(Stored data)

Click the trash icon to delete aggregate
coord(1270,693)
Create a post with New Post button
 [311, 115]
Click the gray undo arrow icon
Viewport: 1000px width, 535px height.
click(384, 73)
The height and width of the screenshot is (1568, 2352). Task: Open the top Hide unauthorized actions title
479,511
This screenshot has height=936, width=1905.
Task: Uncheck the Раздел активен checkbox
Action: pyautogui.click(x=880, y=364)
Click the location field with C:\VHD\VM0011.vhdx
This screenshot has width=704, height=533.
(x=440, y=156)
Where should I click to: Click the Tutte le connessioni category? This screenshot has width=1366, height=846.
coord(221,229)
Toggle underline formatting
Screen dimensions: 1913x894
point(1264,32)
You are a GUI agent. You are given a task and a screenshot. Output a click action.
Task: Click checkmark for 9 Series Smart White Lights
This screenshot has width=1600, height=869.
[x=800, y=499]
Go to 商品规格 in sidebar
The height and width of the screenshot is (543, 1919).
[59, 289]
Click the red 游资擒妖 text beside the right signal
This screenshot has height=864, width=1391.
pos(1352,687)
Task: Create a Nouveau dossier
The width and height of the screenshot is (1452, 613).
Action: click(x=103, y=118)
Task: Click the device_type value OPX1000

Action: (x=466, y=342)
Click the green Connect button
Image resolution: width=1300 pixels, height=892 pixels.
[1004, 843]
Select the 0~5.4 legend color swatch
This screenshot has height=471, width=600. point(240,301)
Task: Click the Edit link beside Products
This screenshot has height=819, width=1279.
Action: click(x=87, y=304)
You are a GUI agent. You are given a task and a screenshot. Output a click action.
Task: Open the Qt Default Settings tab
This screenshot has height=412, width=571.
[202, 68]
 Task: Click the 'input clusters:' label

*How to complete this task*
Your task is to copy every entry above, exactly as written.

*Result of the task*
Click the trash icon to delete aggregate
coord(1270,693)
Create a post with New Post button
 [311, 115]
Click the gray undo arrow icon
Viewport: 1000px width, 535px height.
click(384, 73)
The height and width of the screenshot is (1568, 2352). Task: Open the top Hide unauthorized actions title
479,511
This screenshot has height=936, width=1905.
Task: Uncheck the Раздел активен checkbox
Action: pyautogui.click(x=880, y=364)
Click the location field with C:\VHD\VM0011.vhdx
This screenshot has width=704, height=533.
(x=440, y=156)
Where should I click to: Click the Tutte le connessioni category? This screenshot has width=1366, height=846.
coord(221,229)
Toggle underline formatting
Screen dimensions: 1913x894
point(1264,32)
You are a GUI agent. You are given a task and a screenshot. Output a click action.
Task: Click checkmark for 9 Series Smart White Lights
This screenshot has width=1600, height=869.
[x=800, y=499]
Go to 商品规格 in sidebar
The height and width of the screenshot is (543, 1919).
[59, 289]
Click the red 游资擒妖 text beside the right signal
This screenshot has height=864, width=1391.
pos(1352,687)
Task: Create a Nouveau dossier
The width and height of the screenshot is (1452, 613).
Action: click(x=103, y=118)
Task: Click the device_type value OPX1000

Action: (x=466, y=342)
Click the green Connect button
Image resolution: width=1300 pixels, height=892 pixels.
[1004, 843]
Select the 0~5.4 legend color swatch
This screenshot has height=471, width=600. point(240,301)
Task: Click the Edit link beside Products
This screenshot has height=819, width=1279.
Action: click(x=87, y=304)
You are a GUI agent. You are given a task and a screenshot. Output a click action.
Task: Open the Qt Default Settings tab
This screenshot has height=412, width=571.
[202, 68]
 Task: Click the 'input clusters:' label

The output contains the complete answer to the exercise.